La ceca Patricie Mackova, con un ottimo giro finale in 67 (-5) colpi e lo score di 205 (67 71 67, -11), ha vinto, rimontando dal terzo posto, il Lavaux Ladies Open, ma soprattutto, a un torneo dal termine della stagione, è salita dalla decima alla quarta posizione dell’ordine di merito praticamente assicurandosi una delle sei ‘carte’ per il Ladies European Tour 2026 che spetteranno alle migliori del ranking.

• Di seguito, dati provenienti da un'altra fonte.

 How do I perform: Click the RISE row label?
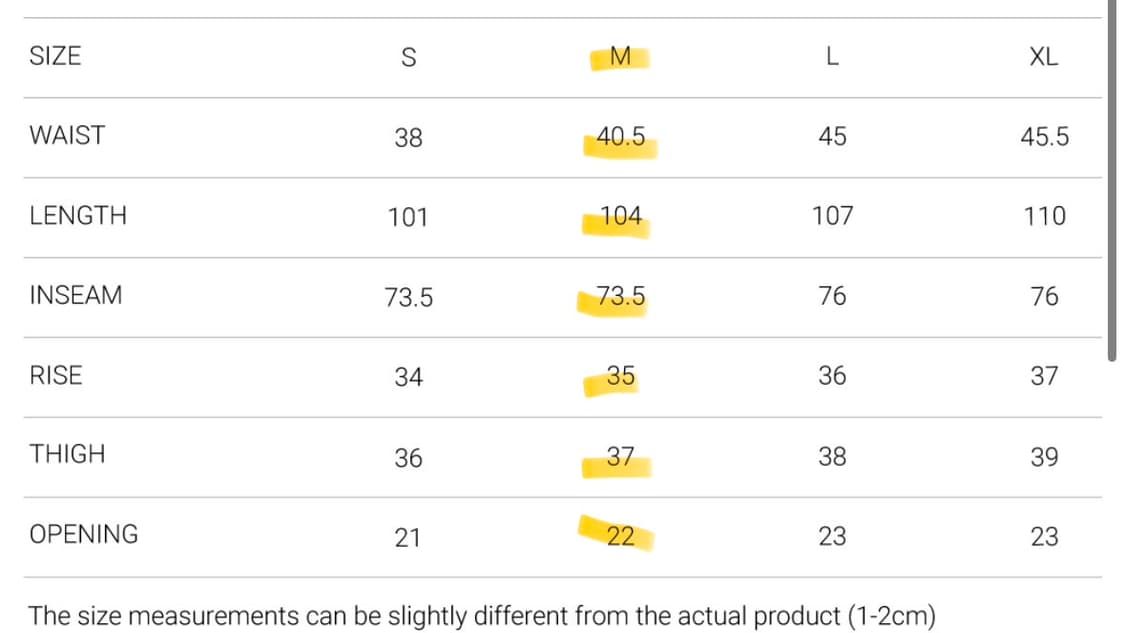pyautogui.click(x=56, y=376)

Sul percorso del Golf de Lavaux, a Puidoux in Svizzera, la vincitrice, 24enne di Praga, laureata alla University of Maryland e al secondo anno di circuito, è andata a segno alla 31ª presenza in una stagione iniziata con sette top consecutive. Ha chiuso la sua corsa con sette birdie e due bogey lasciando a tre colpi l’australiana Justice Bosio, seconda con 208 (-8) e leader dopo due round insieme alla tedesca Sophie Witt, poi quinta con 210 (-6).
In terza posizione con 209 (-7) l’elvetica Anais Maggetti e l’inglese Charlotte Heath, che a causa dell’exploit della Mackova, ha perso la sesta piazza nell’ordine di merito con la poco gradevole prospettiva che nell’ultimo evento, l’Iberdrola Calatayud Ladies Open in Spagna (16-18 ottobre), dovrà puntare molto in alto se vorrà recuperare la ‘carta’ al momento persa.
Delle quattro italiane in campo Emma Lundgren si è classificata 44ª con 219 (73 70 76, +3) e Maria Vittoria Corbi 50ª con 221 (75 70 76, +5). Sono uscite al taglio Caterina Tatti, 84ª con 154 (75 79, +10), e la dilettante Ilaria Cova, 94ª con 165 (83 82, +21). Alla Mackova è andato un assegno di 7.200 euro su un montepremi di 45.000 euro.